そうして私は諦めて荷物をまとることとなった。
■ □ ■ □
「こんにちは。お世話になります」
「こんにちは。いらっしゃい」
訪れた古川さんのマンションのお部屋。
出迎えてくれた古川さんは、初めて会った時とは打って変わってラフな格好をしていた。隙なく撫でつけられていた髪の毛も今はくしゃくしゃで、ふわってしてた。
「どうぞ上がって」
「お、お邪魔しまーす」
促されて、ドキドキしながら玄関に入る。
「なんか……ごめんね?」
「へ……?」
「……ちゃんと断りきれなくてこんなことになって……」
「いえ、そんなことは……っ!!あの、全然ヘーキですから」
古川さんの方から謝られてしまって、慌てて首を横に振る。むしろ私の方が古川さんの家にご厄介になるとか迷惑かけてるのに、と思っていたたまれない。

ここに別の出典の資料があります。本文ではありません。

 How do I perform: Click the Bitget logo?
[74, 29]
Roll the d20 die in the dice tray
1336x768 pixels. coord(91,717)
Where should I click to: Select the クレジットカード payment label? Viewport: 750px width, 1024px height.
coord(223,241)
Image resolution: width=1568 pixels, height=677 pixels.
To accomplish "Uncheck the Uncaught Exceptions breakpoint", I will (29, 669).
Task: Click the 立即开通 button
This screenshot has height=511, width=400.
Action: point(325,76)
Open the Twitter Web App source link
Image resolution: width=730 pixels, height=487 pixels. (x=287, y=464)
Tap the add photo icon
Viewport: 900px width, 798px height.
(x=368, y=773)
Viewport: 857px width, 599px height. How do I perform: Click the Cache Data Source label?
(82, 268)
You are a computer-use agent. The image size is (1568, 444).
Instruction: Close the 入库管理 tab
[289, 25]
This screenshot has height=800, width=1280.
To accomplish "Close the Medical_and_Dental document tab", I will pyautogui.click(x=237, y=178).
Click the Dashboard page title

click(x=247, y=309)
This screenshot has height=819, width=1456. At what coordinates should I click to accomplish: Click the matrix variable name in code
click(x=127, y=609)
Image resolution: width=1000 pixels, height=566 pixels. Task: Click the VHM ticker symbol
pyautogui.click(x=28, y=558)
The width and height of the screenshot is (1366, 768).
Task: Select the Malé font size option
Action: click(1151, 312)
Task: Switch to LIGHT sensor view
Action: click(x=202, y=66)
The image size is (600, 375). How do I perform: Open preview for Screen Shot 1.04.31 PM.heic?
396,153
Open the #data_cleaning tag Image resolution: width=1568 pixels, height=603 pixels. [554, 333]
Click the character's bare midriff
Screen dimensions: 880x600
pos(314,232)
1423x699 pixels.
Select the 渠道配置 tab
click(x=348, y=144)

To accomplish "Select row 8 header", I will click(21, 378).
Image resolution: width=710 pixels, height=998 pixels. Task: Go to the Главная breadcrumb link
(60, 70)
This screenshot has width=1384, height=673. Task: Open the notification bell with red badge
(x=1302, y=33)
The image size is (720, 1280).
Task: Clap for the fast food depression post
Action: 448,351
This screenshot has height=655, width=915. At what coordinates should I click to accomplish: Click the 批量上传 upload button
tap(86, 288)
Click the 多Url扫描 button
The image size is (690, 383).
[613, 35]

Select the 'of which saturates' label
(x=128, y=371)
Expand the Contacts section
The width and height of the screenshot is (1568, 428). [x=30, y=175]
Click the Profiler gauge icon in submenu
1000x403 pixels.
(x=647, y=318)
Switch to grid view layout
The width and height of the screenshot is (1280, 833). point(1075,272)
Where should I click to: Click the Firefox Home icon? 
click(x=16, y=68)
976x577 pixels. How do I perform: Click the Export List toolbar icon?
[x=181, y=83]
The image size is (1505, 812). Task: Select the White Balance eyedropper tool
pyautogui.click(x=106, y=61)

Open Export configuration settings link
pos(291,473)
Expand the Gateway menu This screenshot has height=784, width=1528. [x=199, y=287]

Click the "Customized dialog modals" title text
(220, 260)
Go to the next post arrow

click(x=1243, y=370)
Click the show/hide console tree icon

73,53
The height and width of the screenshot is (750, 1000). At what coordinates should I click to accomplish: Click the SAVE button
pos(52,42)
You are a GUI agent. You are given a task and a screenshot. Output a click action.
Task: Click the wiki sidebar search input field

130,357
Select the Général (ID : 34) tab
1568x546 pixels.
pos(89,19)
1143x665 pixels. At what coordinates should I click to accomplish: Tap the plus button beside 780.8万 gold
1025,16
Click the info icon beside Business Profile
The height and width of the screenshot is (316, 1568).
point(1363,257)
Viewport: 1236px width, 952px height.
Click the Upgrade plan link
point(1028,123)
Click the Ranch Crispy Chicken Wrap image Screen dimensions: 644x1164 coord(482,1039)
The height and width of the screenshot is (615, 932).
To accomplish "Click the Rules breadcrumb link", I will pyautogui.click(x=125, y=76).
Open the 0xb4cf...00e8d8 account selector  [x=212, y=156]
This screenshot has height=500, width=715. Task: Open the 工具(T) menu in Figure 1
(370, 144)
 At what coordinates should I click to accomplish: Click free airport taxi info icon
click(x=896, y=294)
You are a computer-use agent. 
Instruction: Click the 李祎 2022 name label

「でも、彼氏とかに怒られたりしない? 僕のことは親戚とか保護者ってことにしていいから……」
「えっ!?あの……っ」
「ん?」
「かっ……彼氏とか、いたことないんで、大丈夫です……っ」
申し訳なさそうに気を遣って言ってくれる古川さんに、思わずそう申告する。
すると古川さんは少しだけ驚いた様な顔をした。
「彼氏いないの?そんなに可愛いのに」
「っ!?」
(かっ、可愛い……っ!?)
思いがけないその言葉に、ぼっと火がついたみたいに顔が赤くる。さっきの緊張とは違ったドキドキが私の体を駆け巡った。
どうやら私の婚約者のおじさんは、天然たらしっぽい……。